Everything in San Juan flows so wonderfully well. The cards’ iconography and design make sense and the cost, worth and action of each of the buildings is understood immediately. The game does not try to be more than it is — a simple set collection, hand management city-building game. The problem for me is that the game never really ramps up. There is the satisfaction of having a well oiled engine created through the use of the cards (I freaking LOVE the library….knowledge is power!) but players never really have a chance to explore the theme.

The mechanisms work so well that I think a richer theme would at least make the game more interesting. Like most European styled board games, San Juan puts you in the position of finding the most optimal position that can be acquired at that moment but doesn’t give you much control over that environment. Really the worst that can happen is that you take a role prematurely and don’t benefit fully from your turn. There isn’t much bite here.

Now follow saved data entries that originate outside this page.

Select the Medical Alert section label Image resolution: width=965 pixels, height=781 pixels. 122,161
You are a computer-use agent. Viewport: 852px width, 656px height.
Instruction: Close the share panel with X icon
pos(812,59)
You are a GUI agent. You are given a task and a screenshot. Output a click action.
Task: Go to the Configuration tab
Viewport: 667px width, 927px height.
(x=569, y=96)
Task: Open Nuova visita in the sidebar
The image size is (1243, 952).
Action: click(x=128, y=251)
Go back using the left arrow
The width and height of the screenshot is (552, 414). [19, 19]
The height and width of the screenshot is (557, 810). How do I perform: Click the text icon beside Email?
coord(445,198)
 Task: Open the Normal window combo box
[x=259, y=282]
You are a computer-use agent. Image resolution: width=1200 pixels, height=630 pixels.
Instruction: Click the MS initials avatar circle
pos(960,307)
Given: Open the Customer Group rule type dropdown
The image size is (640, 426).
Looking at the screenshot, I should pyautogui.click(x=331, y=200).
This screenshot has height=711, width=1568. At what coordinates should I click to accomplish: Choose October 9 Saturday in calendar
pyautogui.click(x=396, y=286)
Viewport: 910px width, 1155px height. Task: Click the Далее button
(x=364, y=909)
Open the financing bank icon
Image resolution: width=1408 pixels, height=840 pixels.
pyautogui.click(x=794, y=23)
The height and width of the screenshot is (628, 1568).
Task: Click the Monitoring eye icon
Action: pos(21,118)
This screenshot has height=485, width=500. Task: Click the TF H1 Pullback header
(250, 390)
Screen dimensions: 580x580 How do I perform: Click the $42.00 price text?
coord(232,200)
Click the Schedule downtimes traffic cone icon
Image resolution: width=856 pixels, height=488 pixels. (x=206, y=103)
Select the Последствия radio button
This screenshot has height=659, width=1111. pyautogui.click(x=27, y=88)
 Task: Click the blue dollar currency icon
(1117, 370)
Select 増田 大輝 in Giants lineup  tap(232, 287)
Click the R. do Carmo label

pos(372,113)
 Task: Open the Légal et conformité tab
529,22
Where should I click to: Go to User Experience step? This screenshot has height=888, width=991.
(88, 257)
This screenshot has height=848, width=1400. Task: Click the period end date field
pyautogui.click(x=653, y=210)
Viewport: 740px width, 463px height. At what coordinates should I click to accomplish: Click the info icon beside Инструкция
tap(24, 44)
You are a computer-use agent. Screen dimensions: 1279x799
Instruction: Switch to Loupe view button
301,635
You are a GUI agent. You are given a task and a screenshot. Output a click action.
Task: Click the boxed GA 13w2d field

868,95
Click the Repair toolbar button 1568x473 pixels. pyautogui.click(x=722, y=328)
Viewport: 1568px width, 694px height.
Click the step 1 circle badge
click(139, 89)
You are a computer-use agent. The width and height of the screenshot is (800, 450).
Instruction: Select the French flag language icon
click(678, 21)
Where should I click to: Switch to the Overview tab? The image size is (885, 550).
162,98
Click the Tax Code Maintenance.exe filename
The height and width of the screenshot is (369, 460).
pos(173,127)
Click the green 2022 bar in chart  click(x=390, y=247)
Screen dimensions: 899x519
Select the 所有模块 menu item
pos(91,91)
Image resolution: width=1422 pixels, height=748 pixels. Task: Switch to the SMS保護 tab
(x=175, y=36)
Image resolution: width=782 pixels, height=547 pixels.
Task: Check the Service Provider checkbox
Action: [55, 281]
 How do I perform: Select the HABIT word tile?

The production buildings on top and the city buildings are on the bottom.
The production buildings on top and the city buildings are on the bottom.

The Bottomline:

I understand that San Juan is a very popular game and many gamers have been looking forward to the release of the second edition. The mechanics are certainly smooth and the game-play has great flow. But without much interaction players tend to feel like they are constantly moving but never really engaged. If you like games with an “alone/together” sort of feel like Dominion or 7 Wonders then San Juan is a perfect fit for you. You can play and never look another player directly into the eye.

Better artwork and theme would make me love this game but as it stands, the game is too dry for me and teaching a dry game to newcomers can be rough. In the end, I rarely say anything about the theme and just stick with the fact that your goal is to get cards into your hands which will allow you to build buildings which will, in turn, allow you to get more cards into your hand. The theme is left flopping in the breeze. There can be an argument that the limited player interaction can lead to a “friendlier” gaming experience but really, disengaging from the individuals around you hardly constitutes being friendly or an experience of any kind.

Would you rather?

Play San Juan or Puerto Rico? San Juan but only because it plays much faster.

Play San Juan or Citadels? In a heartbeat, Citadels. Despite the issues with the Assassin or the Witch; Citadels places a group of people pitted against each other and is much more exciting. Citadels tends to be better at higher group numbers and San Juan plays 2-4 so really they are filling two different roles. But if given a choice between the two to teach the role selection mechanism, then Citadels hands down.

Play San Juan or Machi Koro? Machi Koro. Better artwork, a bit more luck, and you have a greater chance at sabotaging other players and their buildings without feeling too mean.